Data records
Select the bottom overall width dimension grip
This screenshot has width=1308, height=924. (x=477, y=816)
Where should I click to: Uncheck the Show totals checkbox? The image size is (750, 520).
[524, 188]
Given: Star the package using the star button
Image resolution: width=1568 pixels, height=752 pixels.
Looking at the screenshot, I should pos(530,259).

--

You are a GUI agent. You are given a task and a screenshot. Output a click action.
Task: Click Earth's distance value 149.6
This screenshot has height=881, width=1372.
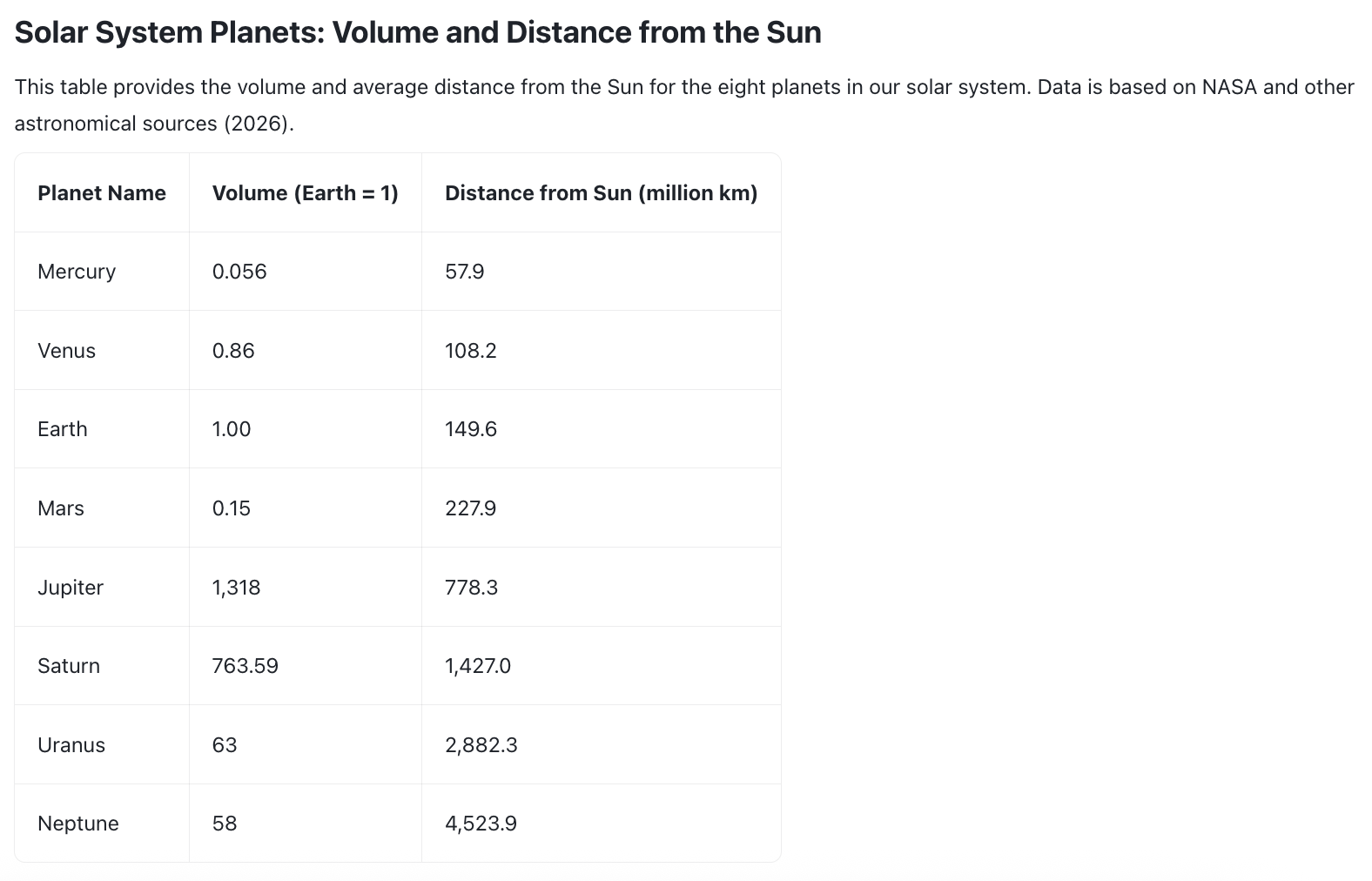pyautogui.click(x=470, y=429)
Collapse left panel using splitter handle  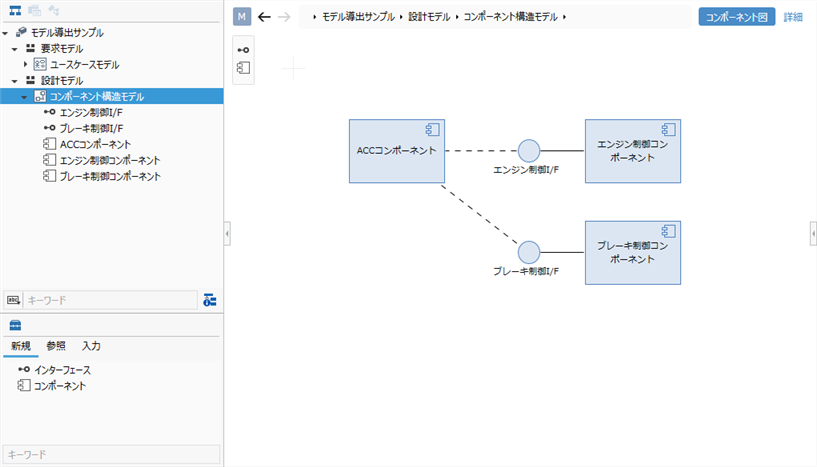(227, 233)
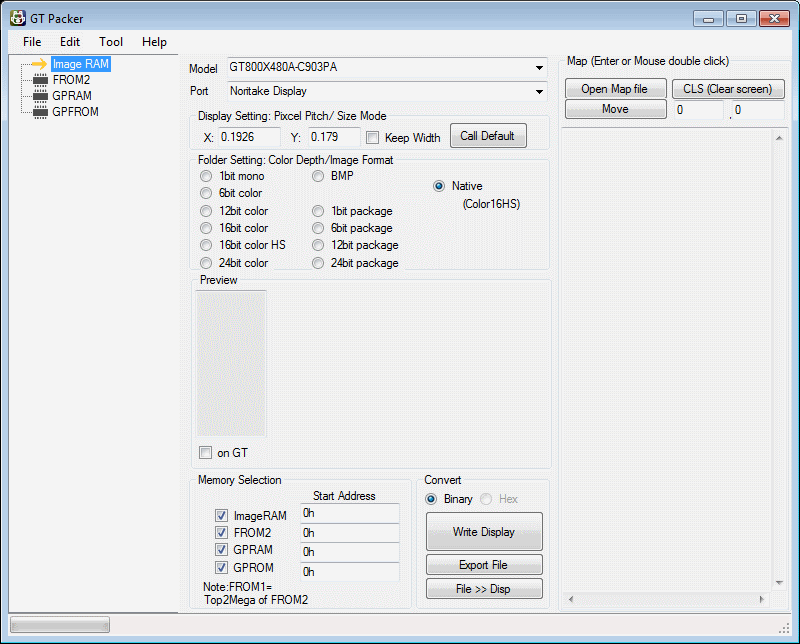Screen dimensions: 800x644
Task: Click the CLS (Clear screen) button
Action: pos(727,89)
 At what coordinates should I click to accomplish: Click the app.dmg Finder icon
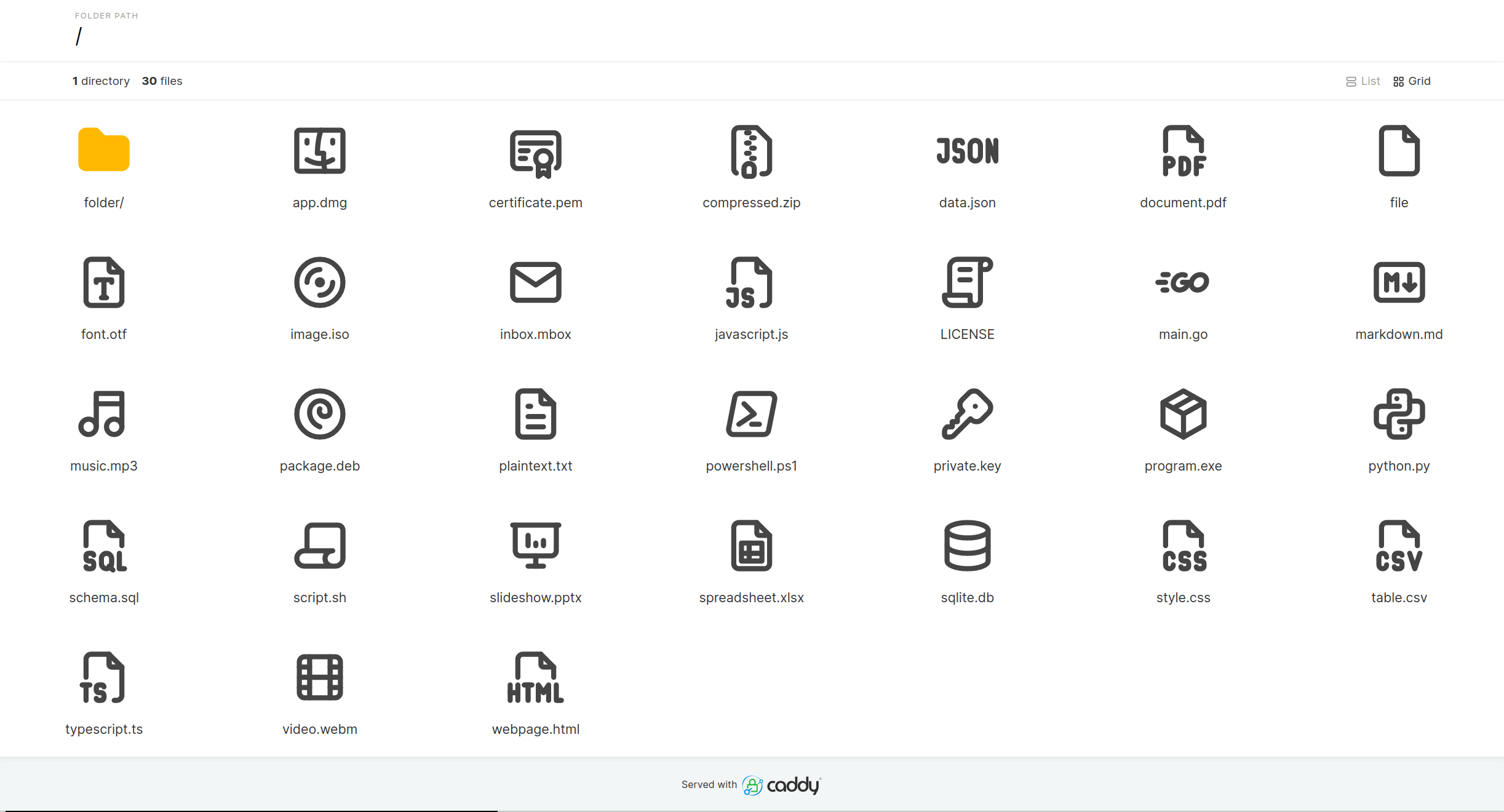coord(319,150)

_TASK TO CARRY OUT_:
Output the lines between the line containing "Select the bottom" and the line containing "Looking at the", inclusive, reproducing each one exactly.

_SOLUTION TO THIS PROBLEM_:
Select the bottom overall width dimension grip
This screenshot has width=1308, height=924. (x=477, y=816)
Where should I click to: Uncheck the Show totals checkbox? The image size is (750, 520).
[524, 188]
Given: Star the package using the star button
Image resolution: width=1568 pixels, height=752 pixels.
Looking at the screenshot, I should pos(530,259).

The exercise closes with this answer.